Locate the line bearing "J'accepte les choisis (180, 1347)" in the material below, then reproduce it and each following line up to and including the line bearing "ОЗНАКА ВАЛУТЕ (775, 343)".

◆ MATERIAL FOR THE TASK
★ ★ ★

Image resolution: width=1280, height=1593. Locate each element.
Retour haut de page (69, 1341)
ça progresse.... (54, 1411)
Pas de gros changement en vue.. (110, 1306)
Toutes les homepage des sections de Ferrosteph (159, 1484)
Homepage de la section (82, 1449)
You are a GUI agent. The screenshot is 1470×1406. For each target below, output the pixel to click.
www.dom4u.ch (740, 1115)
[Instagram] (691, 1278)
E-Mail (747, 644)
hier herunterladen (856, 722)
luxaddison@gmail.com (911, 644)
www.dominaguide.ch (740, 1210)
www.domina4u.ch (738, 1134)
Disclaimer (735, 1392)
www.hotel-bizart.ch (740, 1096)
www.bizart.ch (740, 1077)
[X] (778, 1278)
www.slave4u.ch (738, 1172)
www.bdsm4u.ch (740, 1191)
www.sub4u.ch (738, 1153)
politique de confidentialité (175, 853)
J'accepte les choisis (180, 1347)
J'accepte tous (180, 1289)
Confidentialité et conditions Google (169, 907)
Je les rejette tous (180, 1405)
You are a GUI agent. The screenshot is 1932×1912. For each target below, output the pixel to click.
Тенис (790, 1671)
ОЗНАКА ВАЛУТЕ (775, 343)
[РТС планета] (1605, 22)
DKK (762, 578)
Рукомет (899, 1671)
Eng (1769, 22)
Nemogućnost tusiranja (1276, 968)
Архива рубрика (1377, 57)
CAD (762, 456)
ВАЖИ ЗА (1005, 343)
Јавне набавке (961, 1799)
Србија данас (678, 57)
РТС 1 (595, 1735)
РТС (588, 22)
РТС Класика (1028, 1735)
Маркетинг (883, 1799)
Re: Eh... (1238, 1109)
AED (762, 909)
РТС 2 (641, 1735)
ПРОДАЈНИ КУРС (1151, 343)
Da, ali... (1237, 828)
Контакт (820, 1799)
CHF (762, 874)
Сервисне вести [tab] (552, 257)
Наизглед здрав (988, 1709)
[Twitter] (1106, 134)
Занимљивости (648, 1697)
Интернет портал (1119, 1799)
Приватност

★ ★ ★

◆ EXERCISE OUTPUT
J'accepte les choisis (180, 1347)
J'accepte tous (180, 1289)
Confidentialité et conditions Google (169, 907)
Je les rejette tous (180, 1405)
You are a GUI agent. The screenshot is 1932×1912. For each target below, output the pixel to click.
Тенис (790, 1671)
ОЗНАКА ВАЛУТЕ (775, 343)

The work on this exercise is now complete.